- Quoted passage:
***

Imagine a small plane flying over the Pacific Ocean. Halfway across the captain announces, “I’ve got bad news and I’ve got good news.” The bad news is that the gauges aren’t working. We are hopelessly lost, I have no idea how fast we are flying or in what direction, and I don’t know how much fuel we have left. The good news is that we are making great time!”
Does that sound at all familiar?
That’s how most business owners run their numbers. They’re flying blind with no dashboard to let them gauge where they are, where they are going, or if they are heading in the the right direction. But somehow they always remain optimistic!
“The key to not running out of gas, halfway along your entrepreneurial journey, is to know your numbers.”
You Magic Number is your monthly revenue target ($) that covers everything. You know if you hit this number, everything in the month is covered. Your Magic Number
($) = Expenses to run your business + Provision for tax + Pay yourself a wage + Pay down some debt + Give yourself a profit.
Know your magic number every month and know everyday where you are in relation to this number. Then magic will happen for you.
Once you know the magic number for your business, it’s important that each of your team and owners know their magic number. That is, ‘what KPI or target do I need to hit this month, that when combined together with every other member in the team, the business can’t help but reach its magic number.
This measure will depend on the role your team member plays but here are some ideas. Sales Team – Revenue. Marketing Team – Leads. Customer Service Team – Customer Satisfaction / 10. Fulfillment Team – Days to complete project.
Every business has two water lines.
1 – How much consistently comes in each month (Monthly Recurring Revenue), and
2 – how much consistently goes out each month (Monthly Recurring Expenses).
The difference between these numbers is directly related to how much or little a business owner will stress about cashflow and making ends meet. For example a business who has $5,000 per month that comes in (from retainers, subscriptions or membership services) but has $10,000 per month that goes out in (e.g. lease, wages and subscriptions), must come up with an additional $5,000 per month just to make ends meet. If you are in business, and you want to stabilise cashflow, you need to make your ‘in vs out water lines’ match.
See Monthly Recurring Revenue above.
Every business owner (and even their team) needs to know ‘their business $100 bill’. That is, for every $100 of revenue that comes in, how much goes to Profit vs Owners Pay vs Tax vs Operational Expenses. While a Magic Number speaks to how much revenue comes in. the $100 bill speaks to where that money goes.

***

- Raw data:
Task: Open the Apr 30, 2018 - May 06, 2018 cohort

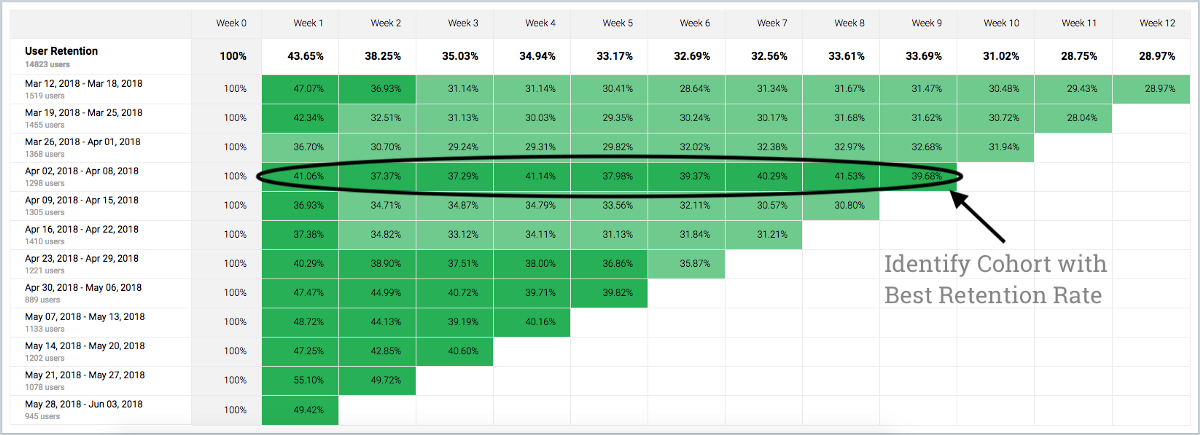Action: tap(83, 288)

***

- What to produce: Repeat the stretch of the article on knowing your numbers from "That’s how most" through "yourself a profit.", swapping "dashboard" for "instrument panel". The lines after the article on knowing your numbers are separate material.

- Result below:
That’s how most business owners run their numbers. They’re flying blind with no instrument panel to let them gauge where they are, where they are going, or if they are heading in the the right direction. But somehow they always remain optimistic!
“The key to not running out of gas, halfway along your entrepreneurial journey, is to know your numbers.”
You Magic Number is your monthly revenue target ($) that covers everything. You know if you hit this number, everything in the month is covered. Your Magic Number
($) = Expenses to run your business + Provision for tax + Pay yourself a wage + Pay down some debt + Give yourself a profit.